Una revisione del sistema contributivo che tenga maggiormente in considerazione lo stato economico degli assistiti e una riduzione delle necessità di accedere a servizi a pagamento per poter risolvere attese eccessive sono due priorità importanti per far aumentare l’equità di accesso al SSN. Di contro si assiste a una campagna insistita a favore delle assicurazioni private e della necessità del “secondo pilastro”, che sembra far breccia anche nelle formazioni politiche che hanno sempre difeso il sistema sanitario universale, nella apparente distrazione delle istituzioni sanitarie.

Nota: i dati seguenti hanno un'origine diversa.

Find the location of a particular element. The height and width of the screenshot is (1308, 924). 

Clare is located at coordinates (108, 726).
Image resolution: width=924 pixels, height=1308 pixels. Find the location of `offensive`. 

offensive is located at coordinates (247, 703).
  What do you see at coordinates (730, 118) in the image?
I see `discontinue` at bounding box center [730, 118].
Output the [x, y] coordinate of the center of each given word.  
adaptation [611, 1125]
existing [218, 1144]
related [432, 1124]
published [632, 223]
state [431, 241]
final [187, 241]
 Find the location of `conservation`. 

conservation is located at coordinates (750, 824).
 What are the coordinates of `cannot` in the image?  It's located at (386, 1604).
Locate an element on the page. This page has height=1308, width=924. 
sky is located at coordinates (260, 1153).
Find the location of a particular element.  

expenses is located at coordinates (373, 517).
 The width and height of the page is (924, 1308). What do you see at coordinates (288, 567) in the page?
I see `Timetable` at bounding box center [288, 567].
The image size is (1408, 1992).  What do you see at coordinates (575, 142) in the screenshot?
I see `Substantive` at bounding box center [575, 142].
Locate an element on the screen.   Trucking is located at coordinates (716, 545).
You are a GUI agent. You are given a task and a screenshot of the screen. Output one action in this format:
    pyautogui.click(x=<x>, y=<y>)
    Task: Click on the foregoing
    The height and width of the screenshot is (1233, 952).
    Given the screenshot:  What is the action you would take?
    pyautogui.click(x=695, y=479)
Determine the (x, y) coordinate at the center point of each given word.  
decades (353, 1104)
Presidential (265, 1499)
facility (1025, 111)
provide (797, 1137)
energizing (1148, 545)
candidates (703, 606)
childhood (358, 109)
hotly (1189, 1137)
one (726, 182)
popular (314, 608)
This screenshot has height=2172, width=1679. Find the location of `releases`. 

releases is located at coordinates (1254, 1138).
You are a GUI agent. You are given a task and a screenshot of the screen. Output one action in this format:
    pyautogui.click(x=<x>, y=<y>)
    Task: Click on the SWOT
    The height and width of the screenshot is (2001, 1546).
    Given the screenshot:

Non si pensi infine che le differenze tra aree del paese possano essere risolte sacrificando il regionalismo dell’organizzazione sanitaria; queste differenze sono innanzitutto frutto delle diversità economiche e culturali delle popolazioni e solo lavorando sulla maggior omogeneità di queste che si possono ridurre quelle.

Riassumendo

  1. Il Sistema sanitario nazionale, nonostante i problemi, è stato uno strumento essenziale di resilienza alla crisi. Mediamente nel paese non si è assistito a un aumento della rinuncia alle prestazioni
  2. Ci sono differenze tra paesi, ma l’Italia non è distante dalla media europea
  3. La rinuncia alle prestazioni non è rinuncia alle cure; praticamente il Italia nessuno rinuncia integralmente alle cure
  4. La situazione della sanità del Sud è critica, anche a causa dei piani di rientro, e riguarda soprattutto poveri e disoccupati che probabilmente non usufruiscono ancora di esenzioni ticket
  5. L'assistenza sociale dei malati e disabili è il vero problema; in Italia deve essere affrontato al più presto
  6. Favorire lo sviluppo del secondo pilastro avvantaggia i ricchi (spendono più in tasse per finanziare il Sistema sanitario nazionale che un eventuale premio assicurativo privato) e il Ministero dell'Economia, che con le assicurazioni sanitarie private stima una diminuzione di circa il 2% della spesa pubblica
  7. Chi sostiene il secondo pilastro o comunque i fondi privati di legge o di fatto sostitutivi è responsabile del futuro diffondersi di gravi ineguaglianze sociali e di situazioni sanitarie probabilmente preoccupanti non solo per i più deprivati.